**Given problem:** How many lines in the entries below contain the string "Task"? Reply with the number alone.
[start Recorded information]
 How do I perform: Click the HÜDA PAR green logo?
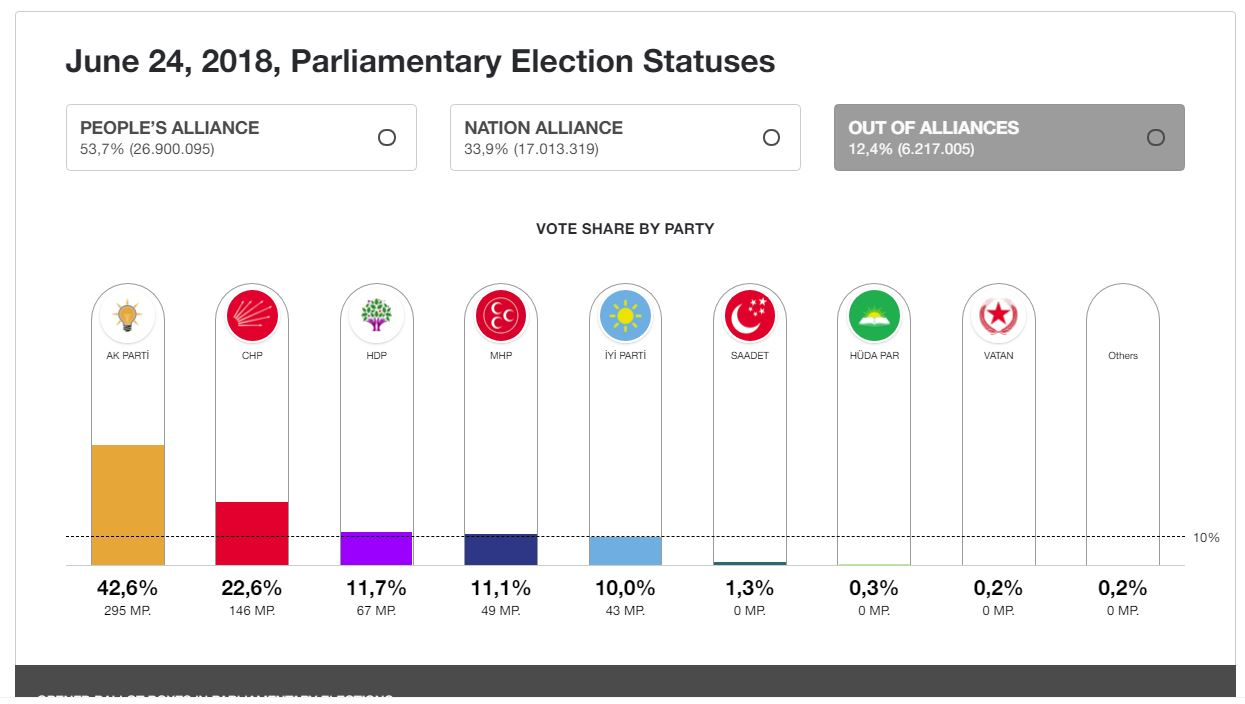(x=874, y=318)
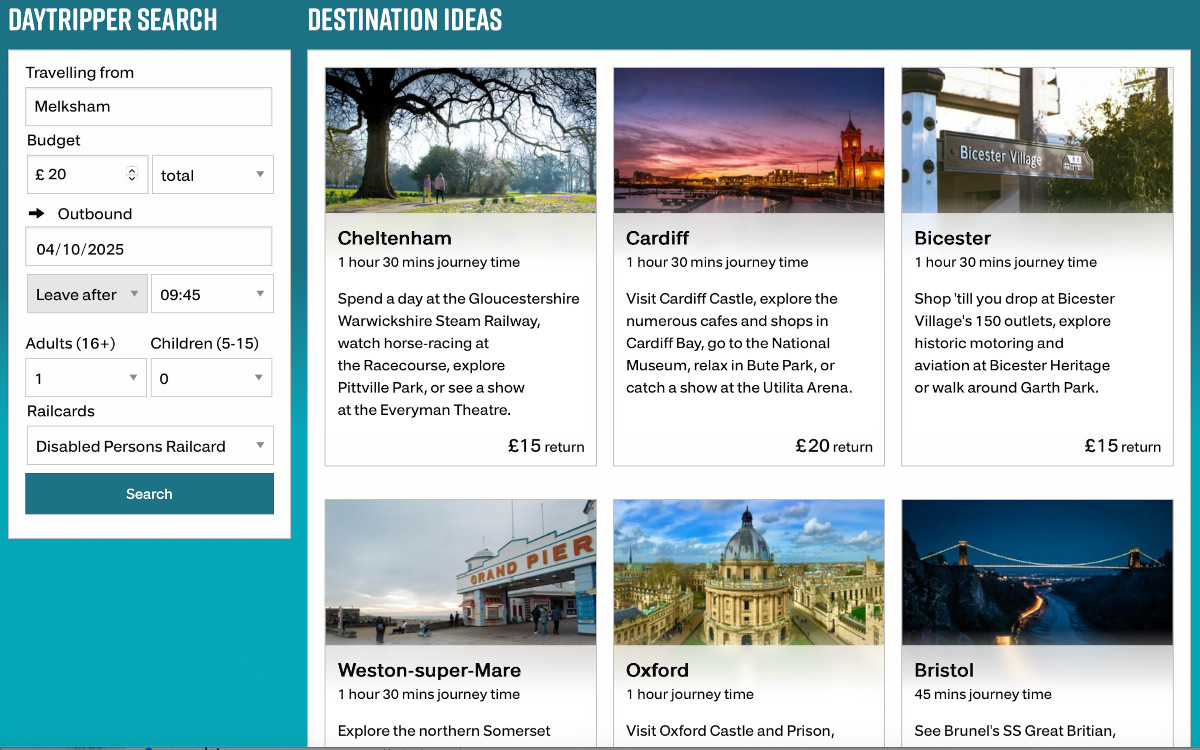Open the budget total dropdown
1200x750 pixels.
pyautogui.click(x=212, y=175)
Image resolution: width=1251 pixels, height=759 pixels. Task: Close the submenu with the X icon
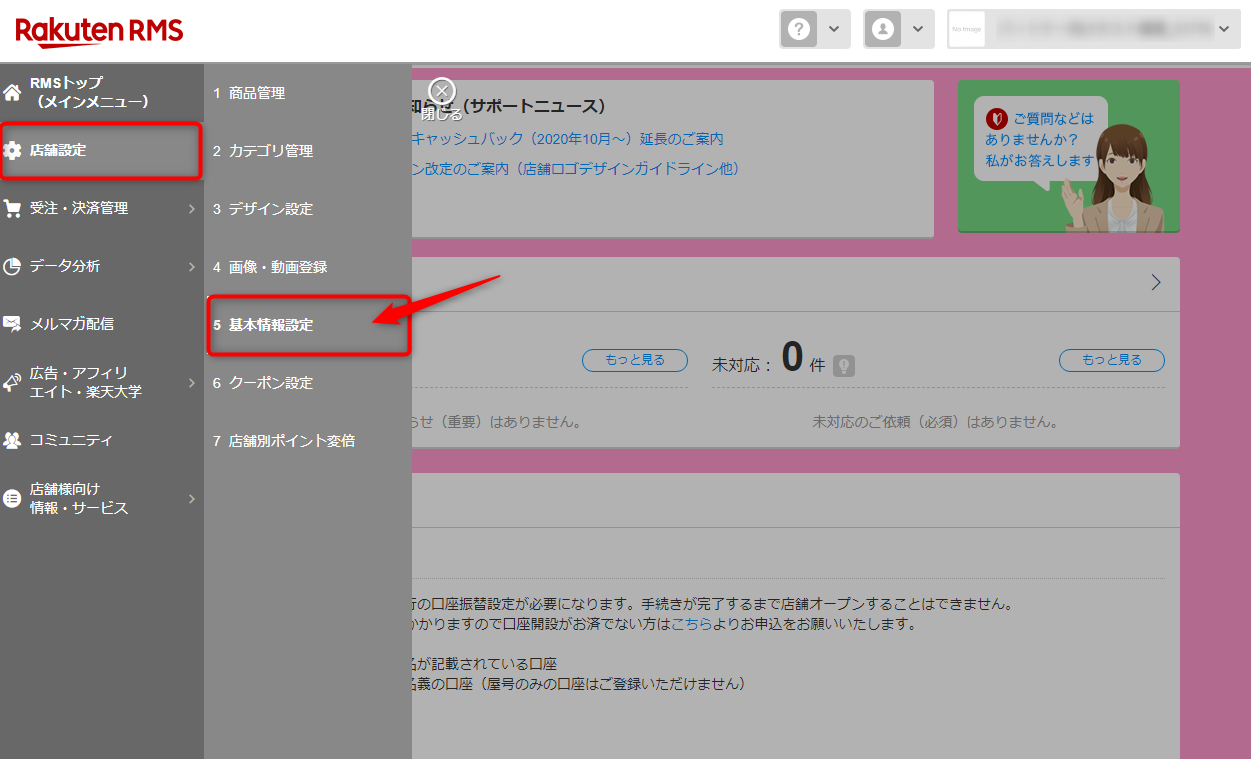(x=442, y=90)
[end Recorded information]
[start Recorded information]
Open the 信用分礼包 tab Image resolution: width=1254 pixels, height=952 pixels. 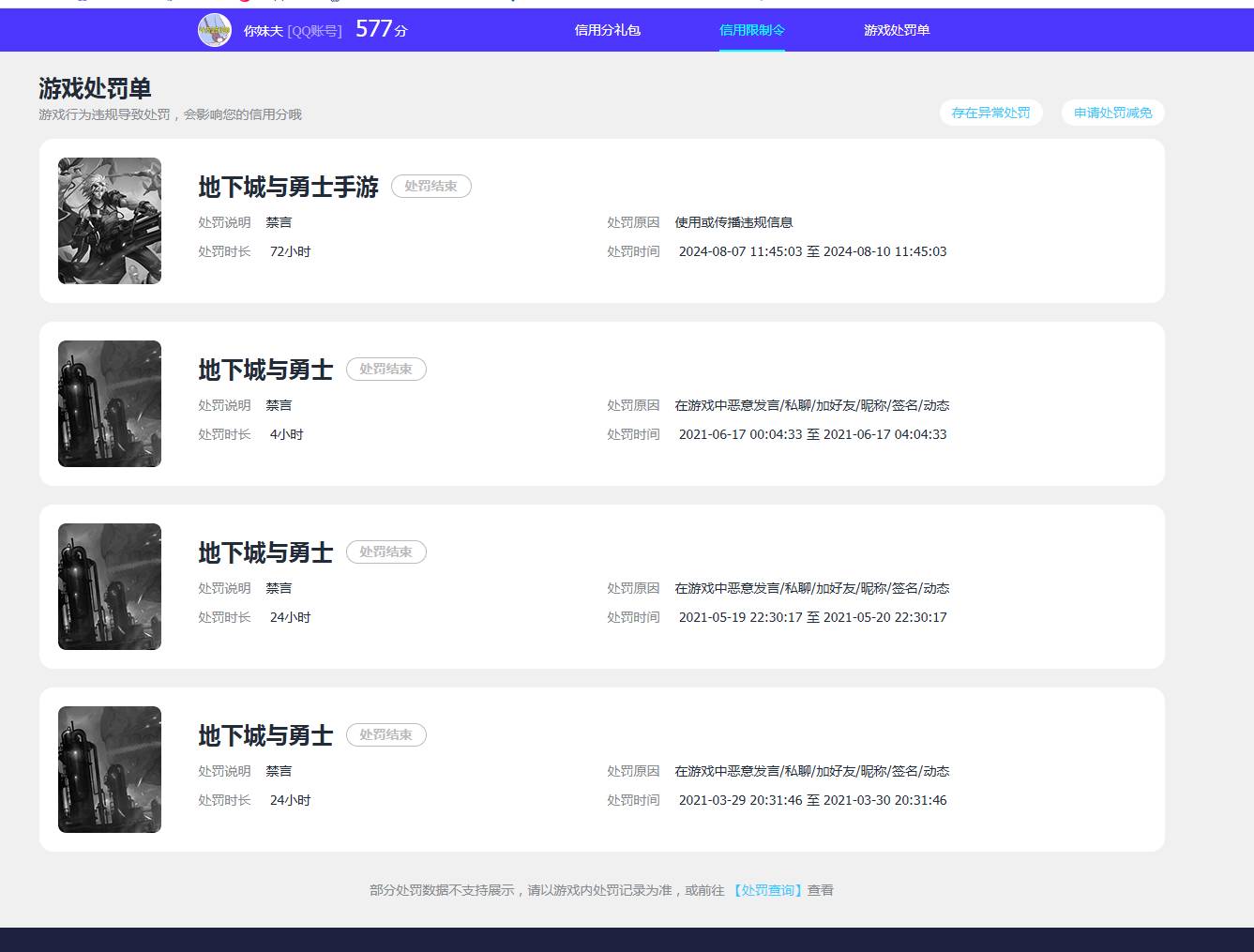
[end Recorded information]
[start Recorded information]
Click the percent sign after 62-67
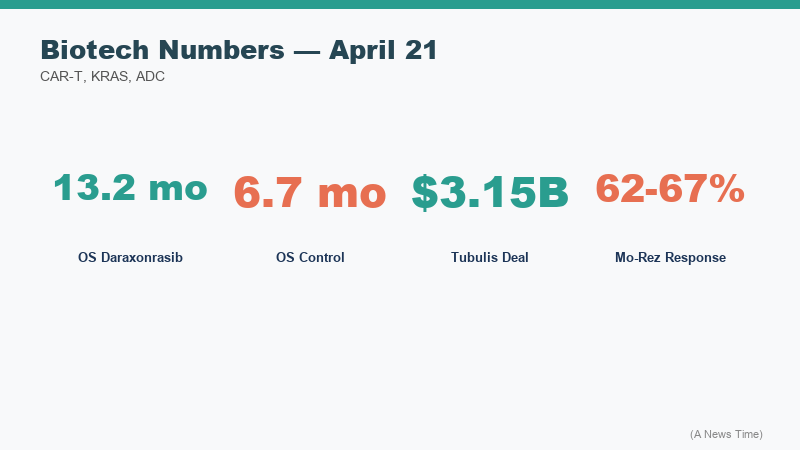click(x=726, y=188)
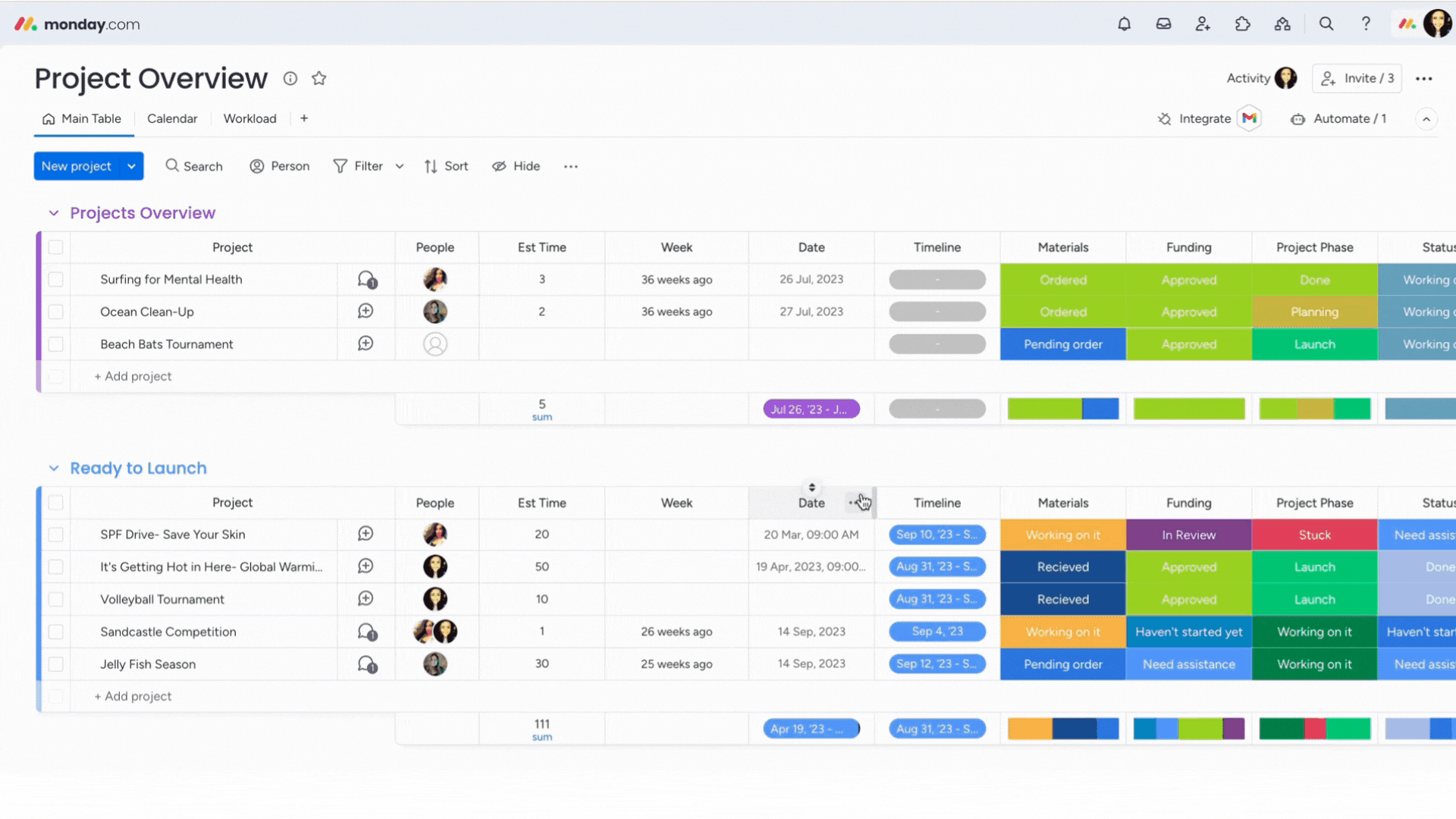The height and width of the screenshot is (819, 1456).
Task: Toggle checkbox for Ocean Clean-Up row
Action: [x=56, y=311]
[end Recorded information]
**Solution:** 2